England’s journey to Germany for the World Cup finals next year is sure to reignite the perennial debate over whether Geoff Hurst’s goal for England during the 1966 final was really over the line.

Now Fifa, football’s governing body, are debating whether to employ technology to help referees make those tricky goal-line decisions by using an electronically chipped football in time for the next tournament.

Cairos Technologies, a German company set up by a group of football fans fed up with referee blunders, has developed a tiny radio chip that fits inside a football and determines whether the ball has crossed the line by pinpointing its exact location on the pitch.

In development since 2000, in partnership with scientists at Nuremberg’s Fraunhofer Institute and sporting goods group Adidas, Cairos flirted with different technologies like lasers and light barriers before settling on a chip.

The chip, which with the battery that powers it weighs 12g, transmits 2,000 signals a second to a receiver of 12 antennas placed around the pitch, some on flood lights. The receivers send information about the ball’s location to a central computer and, working in real time it can instantly tell the referee whether a goal has been scored. The ball can even be detected when it crosses the line in the air.

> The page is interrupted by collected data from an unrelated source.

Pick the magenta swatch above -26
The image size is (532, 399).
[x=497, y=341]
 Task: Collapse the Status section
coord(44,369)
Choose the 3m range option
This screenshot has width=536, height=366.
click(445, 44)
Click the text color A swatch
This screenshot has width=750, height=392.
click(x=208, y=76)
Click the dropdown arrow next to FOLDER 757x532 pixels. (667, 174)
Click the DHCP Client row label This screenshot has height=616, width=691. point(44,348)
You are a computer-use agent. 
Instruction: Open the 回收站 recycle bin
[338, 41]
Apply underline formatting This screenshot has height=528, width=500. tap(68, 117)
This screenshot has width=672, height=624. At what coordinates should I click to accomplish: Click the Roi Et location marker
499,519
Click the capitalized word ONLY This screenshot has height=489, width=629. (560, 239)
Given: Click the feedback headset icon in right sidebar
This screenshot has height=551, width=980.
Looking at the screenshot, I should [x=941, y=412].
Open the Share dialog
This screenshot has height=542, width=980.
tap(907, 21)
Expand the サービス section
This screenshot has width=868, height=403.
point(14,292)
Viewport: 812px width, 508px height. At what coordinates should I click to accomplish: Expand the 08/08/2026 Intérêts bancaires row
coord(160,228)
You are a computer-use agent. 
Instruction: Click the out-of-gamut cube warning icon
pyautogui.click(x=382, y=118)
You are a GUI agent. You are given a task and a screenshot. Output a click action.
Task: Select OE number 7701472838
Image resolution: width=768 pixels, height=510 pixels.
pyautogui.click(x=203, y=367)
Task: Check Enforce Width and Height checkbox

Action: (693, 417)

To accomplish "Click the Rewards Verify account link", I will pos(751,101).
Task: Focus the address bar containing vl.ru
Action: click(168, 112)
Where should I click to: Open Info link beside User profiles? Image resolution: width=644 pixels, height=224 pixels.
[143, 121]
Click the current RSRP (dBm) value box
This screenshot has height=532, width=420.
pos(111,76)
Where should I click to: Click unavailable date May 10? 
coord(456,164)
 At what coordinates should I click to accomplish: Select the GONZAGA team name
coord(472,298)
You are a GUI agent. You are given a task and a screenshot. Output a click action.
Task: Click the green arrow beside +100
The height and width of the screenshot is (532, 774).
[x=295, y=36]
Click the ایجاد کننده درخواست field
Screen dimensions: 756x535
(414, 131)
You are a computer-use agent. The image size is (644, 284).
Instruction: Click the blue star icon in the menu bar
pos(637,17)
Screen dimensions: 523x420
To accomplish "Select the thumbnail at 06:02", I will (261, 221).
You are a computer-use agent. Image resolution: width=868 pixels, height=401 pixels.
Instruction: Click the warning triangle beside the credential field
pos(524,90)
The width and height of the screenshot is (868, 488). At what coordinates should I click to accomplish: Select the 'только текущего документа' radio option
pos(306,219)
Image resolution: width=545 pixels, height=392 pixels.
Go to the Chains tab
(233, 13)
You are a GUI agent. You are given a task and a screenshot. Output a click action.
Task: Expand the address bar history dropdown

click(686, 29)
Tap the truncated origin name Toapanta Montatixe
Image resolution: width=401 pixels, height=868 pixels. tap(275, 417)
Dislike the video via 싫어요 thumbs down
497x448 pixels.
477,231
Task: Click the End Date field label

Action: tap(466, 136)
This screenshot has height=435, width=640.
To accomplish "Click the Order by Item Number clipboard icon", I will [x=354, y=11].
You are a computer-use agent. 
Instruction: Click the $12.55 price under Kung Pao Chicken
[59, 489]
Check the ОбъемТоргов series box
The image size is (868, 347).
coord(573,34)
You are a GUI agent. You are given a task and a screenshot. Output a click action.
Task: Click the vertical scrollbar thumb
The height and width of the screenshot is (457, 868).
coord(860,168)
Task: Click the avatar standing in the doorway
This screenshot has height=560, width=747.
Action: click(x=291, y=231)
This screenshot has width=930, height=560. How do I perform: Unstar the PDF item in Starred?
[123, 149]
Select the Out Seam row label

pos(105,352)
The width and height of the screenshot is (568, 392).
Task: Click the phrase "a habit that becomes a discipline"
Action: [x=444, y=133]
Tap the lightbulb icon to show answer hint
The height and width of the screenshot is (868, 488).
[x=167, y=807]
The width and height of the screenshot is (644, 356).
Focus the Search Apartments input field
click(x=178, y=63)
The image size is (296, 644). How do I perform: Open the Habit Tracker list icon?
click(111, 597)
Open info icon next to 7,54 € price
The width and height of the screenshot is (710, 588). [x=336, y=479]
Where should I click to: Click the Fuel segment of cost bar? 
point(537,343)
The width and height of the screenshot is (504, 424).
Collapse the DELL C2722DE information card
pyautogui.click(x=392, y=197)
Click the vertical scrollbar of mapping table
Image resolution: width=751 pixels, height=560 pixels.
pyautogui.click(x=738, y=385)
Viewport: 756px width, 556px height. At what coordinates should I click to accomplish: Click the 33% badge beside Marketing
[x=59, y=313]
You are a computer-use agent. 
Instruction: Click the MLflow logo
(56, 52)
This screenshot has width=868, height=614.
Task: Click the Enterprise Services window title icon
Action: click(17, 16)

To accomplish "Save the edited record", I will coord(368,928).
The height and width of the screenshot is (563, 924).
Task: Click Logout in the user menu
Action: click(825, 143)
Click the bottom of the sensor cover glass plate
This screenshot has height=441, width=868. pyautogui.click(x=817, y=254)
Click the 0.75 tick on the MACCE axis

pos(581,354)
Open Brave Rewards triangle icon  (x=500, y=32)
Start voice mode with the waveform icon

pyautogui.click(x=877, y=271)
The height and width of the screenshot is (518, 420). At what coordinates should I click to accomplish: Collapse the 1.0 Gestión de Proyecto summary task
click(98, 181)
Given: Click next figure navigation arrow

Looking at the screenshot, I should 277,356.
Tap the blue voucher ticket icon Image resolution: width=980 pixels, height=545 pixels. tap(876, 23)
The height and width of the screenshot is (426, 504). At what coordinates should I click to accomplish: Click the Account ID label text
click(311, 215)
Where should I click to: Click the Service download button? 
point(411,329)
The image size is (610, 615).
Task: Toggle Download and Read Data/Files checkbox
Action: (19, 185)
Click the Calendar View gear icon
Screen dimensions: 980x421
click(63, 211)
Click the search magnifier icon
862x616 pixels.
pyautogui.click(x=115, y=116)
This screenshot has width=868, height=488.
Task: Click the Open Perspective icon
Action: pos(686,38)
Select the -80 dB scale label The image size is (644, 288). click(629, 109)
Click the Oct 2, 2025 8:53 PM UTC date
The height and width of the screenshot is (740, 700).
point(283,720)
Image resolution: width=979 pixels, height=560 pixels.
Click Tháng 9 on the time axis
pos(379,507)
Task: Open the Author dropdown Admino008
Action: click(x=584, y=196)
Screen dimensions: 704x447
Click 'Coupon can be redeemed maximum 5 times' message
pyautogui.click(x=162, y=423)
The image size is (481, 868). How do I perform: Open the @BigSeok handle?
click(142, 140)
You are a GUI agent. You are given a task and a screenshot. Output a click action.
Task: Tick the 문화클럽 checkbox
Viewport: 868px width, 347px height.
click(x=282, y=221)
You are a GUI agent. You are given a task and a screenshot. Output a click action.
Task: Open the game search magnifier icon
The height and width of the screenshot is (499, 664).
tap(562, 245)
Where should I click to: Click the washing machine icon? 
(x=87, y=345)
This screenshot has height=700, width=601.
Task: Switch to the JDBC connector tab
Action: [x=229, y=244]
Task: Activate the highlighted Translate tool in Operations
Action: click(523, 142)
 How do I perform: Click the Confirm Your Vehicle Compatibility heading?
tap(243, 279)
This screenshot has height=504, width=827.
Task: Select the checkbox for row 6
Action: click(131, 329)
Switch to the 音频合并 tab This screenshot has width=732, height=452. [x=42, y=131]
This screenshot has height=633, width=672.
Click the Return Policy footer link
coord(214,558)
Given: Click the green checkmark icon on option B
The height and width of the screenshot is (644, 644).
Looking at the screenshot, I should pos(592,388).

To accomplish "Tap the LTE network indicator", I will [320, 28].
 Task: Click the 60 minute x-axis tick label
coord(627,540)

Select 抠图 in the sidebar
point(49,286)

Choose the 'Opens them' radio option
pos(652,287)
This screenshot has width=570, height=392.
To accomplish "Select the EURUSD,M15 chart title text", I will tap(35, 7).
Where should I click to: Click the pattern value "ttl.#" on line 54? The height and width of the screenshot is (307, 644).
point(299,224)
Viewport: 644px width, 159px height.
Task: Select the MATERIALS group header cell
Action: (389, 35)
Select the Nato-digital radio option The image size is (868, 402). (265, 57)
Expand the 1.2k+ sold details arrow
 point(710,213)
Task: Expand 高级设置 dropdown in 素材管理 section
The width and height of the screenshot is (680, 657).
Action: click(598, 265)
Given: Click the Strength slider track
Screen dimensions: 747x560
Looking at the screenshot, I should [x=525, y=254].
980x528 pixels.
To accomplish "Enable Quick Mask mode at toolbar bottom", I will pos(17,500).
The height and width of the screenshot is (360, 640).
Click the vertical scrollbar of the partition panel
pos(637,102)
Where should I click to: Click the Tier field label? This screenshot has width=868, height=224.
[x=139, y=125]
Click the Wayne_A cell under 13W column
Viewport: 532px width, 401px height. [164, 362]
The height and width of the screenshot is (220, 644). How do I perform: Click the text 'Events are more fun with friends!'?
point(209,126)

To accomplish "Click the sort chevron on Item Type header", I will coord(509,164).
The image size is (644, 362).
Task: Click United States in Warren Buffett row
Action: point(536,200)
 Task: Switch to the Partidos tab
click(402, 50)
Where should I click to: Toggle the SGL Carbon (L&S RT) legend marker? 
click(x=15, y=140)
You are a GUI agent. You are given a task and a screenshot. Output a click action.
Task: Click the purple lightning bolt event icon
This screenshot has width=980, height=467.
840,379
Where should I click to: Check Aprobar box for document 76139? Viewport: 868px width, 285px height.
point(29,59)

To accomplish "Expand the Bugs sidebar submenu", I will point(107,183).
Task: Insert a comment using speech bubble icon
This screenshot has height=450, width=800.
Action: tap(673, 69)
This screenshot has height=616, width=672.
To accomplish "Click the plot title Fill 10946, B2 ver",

The information is communicated to the referee using a method similar to the “vibrating sleeve” currently used by linesmen to attract the attention of the referee.

Referees, traditionally difficult to impress on the pitch, have been generally favourable to the technology, which has already been tested at September’s Under-17 World Championships in Peru and will get another outing at the World Club Championship in December.

Cairos Technologies: http://www.cairos.com/

Non-scratch paint for cars

A visit to the the car wash can sometimes leave your car feeling more stripped than clean, as over-zealous car-washing machines leave abrasions and scratches.

These, and other wear and tear caused by everything from fingernails to roadside objects could be a thing of the past if a new car paint developed by Nissan lives up to claims.

The Japanese carmaker says its “scratch guard coat” paint contains a new high elastic resin that repairs scratches on its own, restoring a car’s surface to normal within a week.

The speed of recovery depends on temperature and the seriousness of the scratch.

The paint will also protect against scratches happening - for a three year period - and the company intends to debut the paint on a sports utility vehicle set for a revamp soon.